Posted on Jan 3, 2011

Nareh Arghamanyan is described by Musical America writer and fellow pianist Harris Goldsmith as a “major, major, major talent” who places audiences under the “spell of (her) magnificent artist(ry).” On Sunday, Jan. 23 at 3 p.m., Union will host a performance by this 21-year-old Armenian musician. Her program includes selections by Rameau, Brahms, Rachmaninov and Liszt.

Pianist Nareh Arghamanyan

A recognized talent from an early age, Arghamanyan was eight when she began her studies with Alexander Gurgenov at the Tchaikovsky Music School for Talented Children. She was also the youngest student ever to be admitted to the University for Music and Performing Arts Vienna, entering in 2004.

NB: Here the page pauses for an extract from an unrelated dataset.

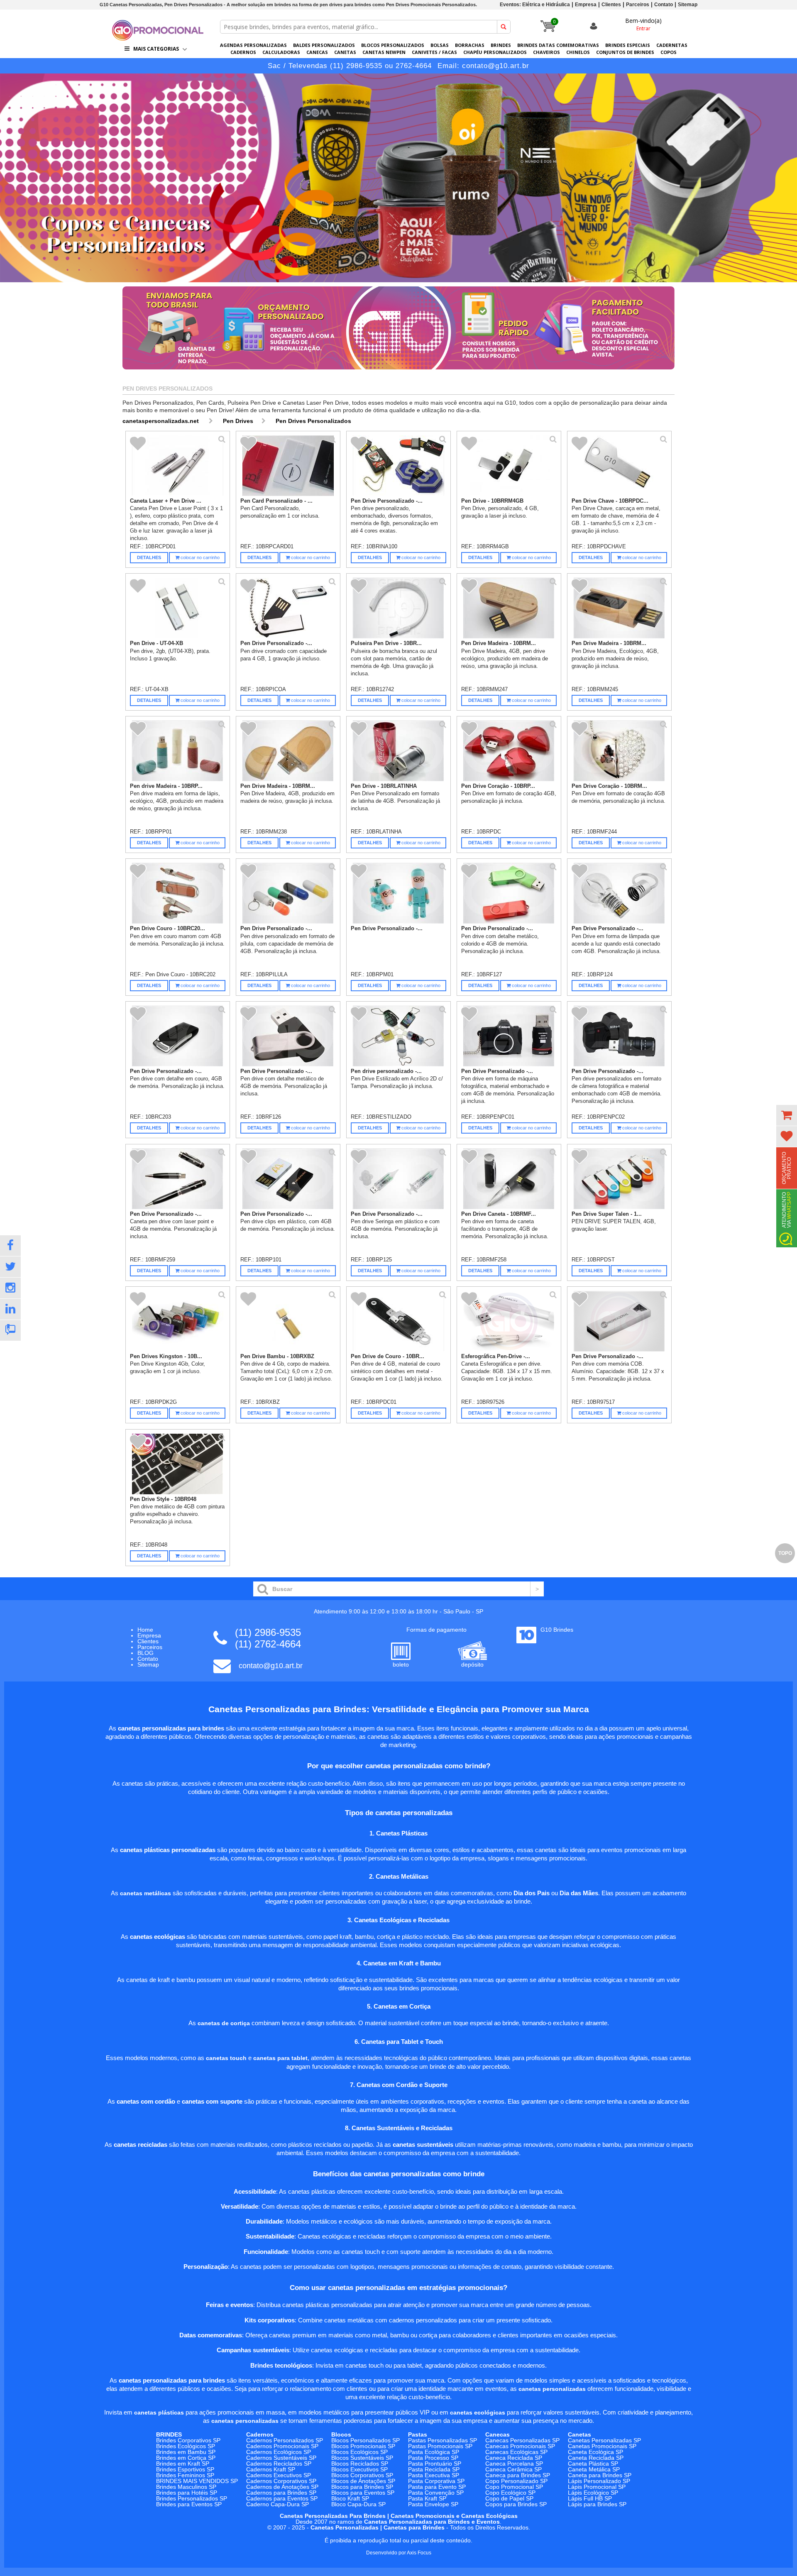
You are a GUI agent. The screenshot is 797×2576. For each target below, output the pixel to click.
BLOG (145, 1653)
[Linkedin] (10, 1309)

Arghamanyan has performed with the Moscow Chamber Orchestra, the Mont Blanc Symphony France and the Armenian Philharmonic, with planned appearances this season from Vienna to Vancouver. Winning the Montreal International Music Competition in 2008 further confirmed her place as one of today’s finest young pianists. Arghamanyan had previously earned first place wins at the 2007 Jose Roca International Competition in Valencia and the 2005 Josef Dichler Piano Competition in Vienna.

A participant at the 2009 Marlboro Music Festival, she will return again this year. Arghamanyan is no stranger to second appearances; a debut at the San Francisco Performances last season was followed by another invitation to their “Young Master Series” in 2011.

The Analekta label recently released Arghamanyan’s highly praised recording of the Rachmaninov 2nd sonata and Liszt B minor sonata. 

The show is open to the public and free to members of the Union community. General admission tickets are $20, though area students may attend for $8. For a complete list of this season’s concerts, click here.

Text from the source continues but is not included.